Currently, certain computational methods have been proposed to study microbes and human diseases21,22. These studies aimed to predict the impact of microbes on biological events and to identify functional subnetworks in microbiome-related diseases. However, because of a lack of data, little effort has been made to study the relationships between microbes and diseases. In 2016, Ma et al. established the first Human Microbe-Disease Association Database (HMDAD) using large-scale text mining, which provides experimental data for the study of microbe-disease associations. On the basis of the database, Chen et al. developed a method called KATZ measure for Human Microbe-Disease Association prediction (KATZHMDA)23, while Huang et al. proposed a method called Path-Based Human Microbe-Disease Association prediction (PBHMDA)24. Both methods achieve satisfactory predictive results. However, the microbes in HMDAD belong to different taxonomic levels, such as phylum, class, genus and species. An entire phylum or class contains thousands of individual species; therefore using an entire phylum or class to predict novel associations is inaccurate, which would lead to optimistic claims of the model performance. Hence, to improve the reliability and accuracy of experimental data, we reprocessed the data in HMDAD and kept the known microbe-disease associations at defined taxonomic levels: genus level and species level, respectively.

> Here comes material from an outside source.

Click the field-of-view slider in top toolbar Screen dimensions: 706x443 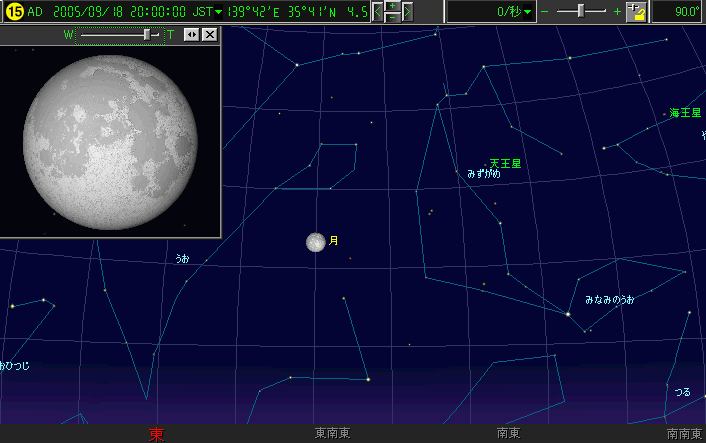[581, 12]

In this study, we developed a computational model based on network consistency projection to infer novel human microbe-disease associations (NCPHMDA) by integrating Gaussian interaction profile kernel similarity of microbes and diseases, and symptom-based disease similarity. The most significant difference from previous models is that our model is more simple and effective without any parameters. Additionally, symptom-based disease similarity is introduced to predict human microbe-disease association for the first time. To evaluate the prediction performance of NCPHMDA, cross validation frameworks (leave-one-out and 5-fold cross validation) were implemented on two datasets: genus level dataset and species level dataset, respectively. The experimental results illustrated that symptom-based disease similarity and integrated space projection have effects on the prediction performance of the model. Moreover, the results also demonstrated that our model has a favourable advantage over the other two state-of-the-art models. Furthermore, case studies of asthma and type 2 diabetes were implemented to evaluate the predictive performance of our model. Seven and eight of the top 10 predictions for these two diseases have been confirmed by recent research, respectively. Both cross validation frameworks and case studies fully demonstrated the powerful ability of NCPHMDA to predict novel microbe-disease associations.

Results

Construction and analysis of the microbe-disease association networks

The genus level dataset includes 155 known microbe-disease associations between 94 microbes and 20 diseases, while the species level dataset contains 180 known microbe-disease associations between 147 microbes and 30 diseases. Based on these two datasets, we constructed two different microbe-disease association networks. The association network of genus level can be seen in Fig. 1, and the association network of species level is shown in Supplementary Information S1. In each heterogeneous network, the nodes denote either microbes or diseases, and the edges correspond to the associations between microbes and diseases25.

Figure 1
figure 1

The microbe-disease association network of genus level.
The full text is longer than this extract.